POST LAMINECTOMY SYNDROME
WHAT IS POST LAMINECTOMY SYNDROME
This condition is also referred to as “failed back surgery syndrome.” Many factors can contribute such as residual or recurrent spinal disc herniation, post-operative pressure spinal nerve compression, altered joint mobility, scar tissue, spinal muscular deconditioning, etc.
WHAT CAUSES POST LAMINECTOMY SYNDROME?
At the Tampa Back Institute, we aim to exhaust all conservative treatments before recommending surgery. We are proud to say that over 75% of our patients are successfully treated without surgical intervention. If and when we detect the opportunity for surgical intervention, we ascertain all relevant information and relay it to the patient. In doing so, we can collaborate to establish a plan that works for both the physician, and more importantly, the patient.
Nonetheless, even when the direct ailment is properly treated with surgery, there can be unforeseen and residual issues that arise. Surgery itself, although mostly beneficial, can often be a source of trauma.
WHAT ARE THE SYMPTOMS ASSOCIATED WITH POST LAMINECTOMY SYNDROME?
Common symptoms include, but are not limited to:
- Upper back pain
- Lumbar Spine Pain
- Radiating pain into the back or legs
- Abnormal sensibility in extremities (sharp, pricking, and stabbing pain)

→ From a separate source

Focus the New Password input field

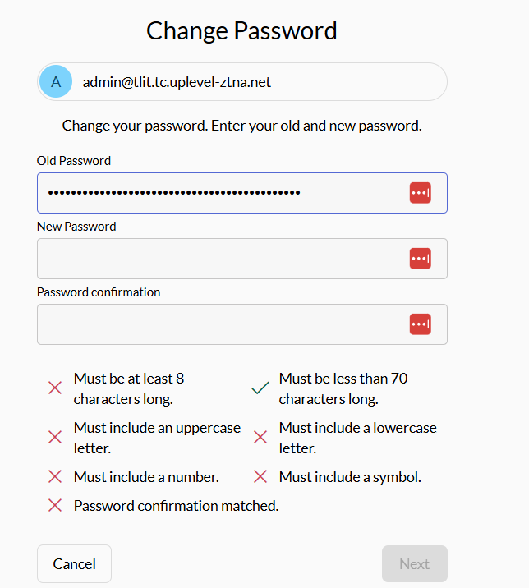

- Continuation of pre-operative symptoms
HOW IS POST LAMINECTOMY SYNDROME DIAGNOSED?
In order to properly diagnose Post Laminectomy Syndrome, your physician will obtain a detailed medical history and conduct a thorough physical exam. The physical exam may require patients to walk or bend at the waist in order to assess patient’s spinal mobility. Neurological evaluation, to test reflexes, may be conducted to ascertain if nerves were damaged during the surgery.
For further confirmation, or exploration of associated symptoms or underlying causes, your physician may recommend extra studies in the form of X-Rays, MRIs, CTs, Nerve Tests, and/or bone density tests.
HOW IS POST LAMINECTOMY SYNDROME TREATED?
The treatments of post-laminectomy syndrome include physical therapy, low force chiropractic care, stimulators, minor nerve blocks, NSAID medications, membrane stabilizers, spinal cord stimulation, etc. Use of epidural steroid injections may be minimally helpful in some cases.
If these treatments fail, patient may require a revisional surgery.